Downs has also sung about the political tempests of the present day. She’s been an outspoken advocate for those who have gone missing: kidnapped students, disappearing journalists. She has sung out against corruption and, at times, her songs have put her in harm’s way. Through it all she accepts who she is—a women with a dangerous side.

Downs is married to her longtime musical collaborator Paul Cohen. Together, they have an adopted son named Benito, who lives with and between his parents’ two cultures—a multicultural dynamic that echoes the past.

Downs: We just went to Argentina, for example, on tour. And Benito was on vacation, so we brought him with us. And when we left—when we came back on the plane—he cried and cried, and it reminded me of attachment, and letting go, and how that was a big part of my life. And whoever grows up bi-cultural, or tri-cultural, or in different communities, this is inevitable. And it creates this nature of knowing how to let go, which, I think, is a very healthy thing to have in your life. In general, we become attached to so many things and places and people and I thinks it’s a virtue to have that. So I see him go through that and…

AJC: And you’ve been through that.

Downs: And I’ve been through that, yeah.

In 2015, Downs headlined a spectacular Day of the Dead concert in Mexico, producing a lavish show of multiple traditional costume changes and high theatrics. This national celebration has deep personal resonance for Downs, who remembers those who have gone before her with the colors, traditions, and native dishes that have been passed down through generations.

Downs: It’s a profound relationship that you have with your “dead ones,” as we say it.

AJC: Is the joy more unbridled?

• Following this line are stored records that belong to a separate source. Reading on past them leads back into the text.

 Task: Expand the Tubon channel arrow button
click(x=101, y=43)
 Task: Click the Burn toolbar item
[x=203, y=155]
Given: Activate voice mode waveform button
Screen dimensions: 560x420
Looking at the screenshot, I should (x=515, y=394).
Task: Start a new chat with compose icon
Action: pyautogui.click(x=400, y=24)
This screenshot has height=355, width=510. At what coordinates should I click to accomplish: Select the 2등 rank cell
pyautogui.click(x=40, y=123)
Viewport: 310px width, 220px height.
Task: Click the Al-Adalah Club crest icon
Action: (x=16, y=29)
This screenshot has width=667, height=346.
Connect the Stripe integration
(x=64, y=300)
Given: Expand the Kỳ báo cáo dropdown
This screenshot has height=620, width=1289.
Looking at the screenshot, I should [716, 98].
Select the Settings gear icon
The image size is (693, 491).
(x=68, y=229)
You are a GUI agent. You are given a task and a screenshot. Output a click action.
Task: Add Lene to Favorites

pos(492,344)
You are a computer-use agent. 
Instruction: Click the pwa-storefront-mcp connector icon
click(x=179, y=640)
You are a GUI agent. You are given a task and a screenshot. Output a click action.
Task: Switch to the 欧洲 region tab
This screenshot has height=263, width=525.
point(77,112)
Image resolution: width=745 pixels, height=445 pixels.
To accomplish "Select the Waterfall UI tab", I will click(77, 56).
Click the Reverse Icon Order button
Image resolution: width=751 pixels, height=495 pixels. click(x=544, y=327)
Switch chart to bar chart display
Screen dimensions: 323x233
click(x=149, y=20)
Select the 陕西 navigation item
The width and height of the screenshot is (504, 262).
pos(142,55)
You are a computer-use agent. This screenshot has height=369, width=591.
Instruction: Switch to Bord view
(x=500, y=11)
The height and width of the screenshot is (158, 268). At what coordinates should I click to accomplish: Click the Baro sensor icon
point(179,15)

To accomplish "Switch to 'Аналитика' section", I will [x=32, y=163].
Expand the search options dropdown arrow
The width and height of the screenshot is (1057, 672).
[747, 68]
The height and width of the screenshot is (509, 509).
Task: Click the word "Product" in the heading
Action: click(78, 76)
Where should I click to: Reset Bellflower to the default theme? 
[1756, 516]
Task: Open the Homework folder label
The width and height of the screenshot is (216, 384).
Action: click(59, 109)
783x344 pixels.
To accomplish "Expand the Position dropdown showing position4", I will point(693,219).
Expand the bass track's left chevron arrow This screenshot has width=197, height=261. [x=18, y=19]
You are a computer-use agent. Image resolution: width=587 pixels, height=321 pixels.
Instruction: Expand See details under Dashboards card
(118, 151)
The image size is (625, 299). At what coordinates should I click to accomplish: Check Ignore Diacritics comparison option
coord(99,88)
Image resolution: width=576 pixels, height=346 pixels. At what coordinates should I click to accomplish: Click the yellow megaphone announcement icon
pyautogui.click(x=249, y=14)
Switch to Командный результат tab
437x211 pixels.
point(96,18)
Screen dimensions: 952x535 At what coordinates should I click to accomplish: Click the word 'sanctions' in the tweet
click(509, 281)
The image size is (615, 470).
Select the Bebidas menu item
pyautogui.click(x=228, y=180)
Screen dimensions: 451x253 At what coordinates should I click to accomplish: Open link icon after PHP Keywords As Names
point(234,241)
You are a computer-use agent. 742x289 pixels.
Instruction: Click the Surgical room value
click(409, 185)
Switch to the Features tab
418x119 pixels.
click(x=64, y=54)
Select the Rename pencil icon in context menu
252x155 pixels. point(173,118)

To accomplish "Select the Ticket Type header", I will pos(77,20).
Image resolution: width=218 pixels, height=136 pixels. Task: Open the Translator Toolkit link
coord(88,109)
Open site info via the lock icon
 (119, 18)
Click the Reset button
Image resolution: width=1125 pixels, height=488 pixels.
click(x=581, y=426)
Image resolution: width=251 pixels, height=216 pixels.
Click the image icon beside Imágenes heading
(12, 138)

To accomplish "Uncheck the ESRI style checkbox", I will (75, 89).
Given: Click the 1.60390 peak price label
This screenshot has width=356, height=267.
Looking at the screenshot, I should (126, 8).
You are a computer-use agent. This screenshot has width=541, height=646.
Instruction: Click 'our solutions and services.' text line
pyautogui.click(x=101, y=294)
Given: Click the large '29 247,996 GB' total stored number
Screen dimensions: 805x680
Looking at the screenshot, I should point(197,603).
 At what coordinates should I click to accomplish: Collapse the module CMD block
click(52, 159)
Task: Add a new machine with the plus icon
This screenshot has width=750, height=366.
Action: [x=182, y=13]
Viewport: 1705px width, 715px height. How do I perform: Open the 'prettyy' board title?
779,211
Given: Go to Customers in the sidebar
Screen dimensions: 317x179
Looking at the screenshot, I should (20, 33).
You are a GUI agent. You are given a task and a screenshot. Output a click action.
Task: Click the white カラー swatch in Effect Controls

Is the joy purer in the pre-Christian celebration of the Day of the Dead, do you think? ‘Cause the show you produced certainly was very low on any kind of unhappiness.

Downs: I think it is. I think it’s always about the balance. If you’re going to be a little bit sad, then you must be a little… You must be happy. And if you’re going to remember the dead, then you must drink, and eat, and have a party. It’s always about that balance.